Every year on the fourth Thursday of November, the national holiday of Thanksgiving is celebrated by thousands of Americans. This tradition is traced to a harvest festival supposedly held between European settlers and the Wampanoag tribe in the early 17th century, but was only declared a national holiday by Abraham Lincoln in 1863. In honor of Thanksgiving, Guilford College did not hold class from Thursday, Nov. 22 to Friday, Nov. 23 and some classes were also canceled Wednesday, Nov. 21.

“I think (my favorite part) is getting to see everybody because they’re often not in the same place at the same time,” said Assistant Professor of Mathematics Dani Moran. “They’re in town so I don’t get to see them infrequently but having everybody together is pretty nice.”

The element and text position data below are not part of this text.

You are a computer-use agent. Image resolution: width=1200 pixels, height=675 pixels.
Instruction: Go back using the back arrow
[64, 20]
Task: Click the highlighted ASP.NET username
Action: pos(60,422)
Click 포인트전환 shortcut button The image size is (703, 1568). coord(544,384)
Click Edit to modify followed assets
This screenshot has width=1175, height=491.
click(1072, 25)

Thanksgiving Day is traditionally a time for family and friends to gather for a special meal. Some traditional Thanksgiving Day foods include turkey, stuffing, sweet potatoes, mashed potatoes and pies.

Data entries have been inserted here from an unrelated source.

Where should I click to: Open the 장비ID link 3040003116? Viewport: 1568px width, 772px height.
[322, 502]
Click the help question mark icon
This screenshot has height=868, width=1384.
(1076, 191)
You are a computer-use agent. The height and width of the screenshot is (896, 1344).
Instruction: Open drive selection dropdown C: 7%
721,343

“My family cooks both ham and turkey,” said first-year Kylie Richardson. “We always have a family tradition where everyone cooks two or three dishes of their own to bring it together instead of one person cooking.”

Thanksgiving is a holiday typically filled with many unique traditions, which can vary from family to family. Some traditions can include family games, competitions, movies and more.

“My uncles like to play Hearts, which is a card game,” said first-year Aida Bell. “We play that a lot or we play Oh Hell, which is another card game.”

American football is one typical tradition associated with Thanksgiving. Both professional-level and college-level football teams play on Thanksgiving Day or the following weekend.

“The football game is always on, usually two of them because they have two different TVs at my aunt house,” said Moran. “I don’t generally watch sports except on Thanksgiving.”

Some international students have related their homelands’ holidays to Thanksgiving. Chuseok is a major three-day harvest festival in North Korea and South Korea that shares similarities to the American Thanksgiving.

“In Korea we have a similar (holiday),” said junior Sora Mullis. “It’s also a family gathering, and you eat a lot of food.”

However, Thanksgiving Day, as well as the following Black Friday, can still be a new concept for international students. Black Friday, often regarded as the traditional start of Christmas shopping, is a day when retailers offer special deals and reduced prices.

Some stores have begun to start their annual Black Friday sales the day before and remain open throughout the night. Even so, the promise of cheaper prices motivates some people to camp outside of stores to be one of the first to enter.

“It’s one (part of) the American culture that I will not really get used to” said Mullis. “To me, it’s interesting to see after the family gathering you have a massive discount going on. It’s kind of interesting to see how these two coexist.”

Thanksgiving has a unique meaning to everybody, which can include feasting, a longer weekend, football games, festivals and floats, family reunions or the precusor to winter holidays.

“To me, Thanksgiving is staying with family and getting together with people you don’t see as often,” said Richardson.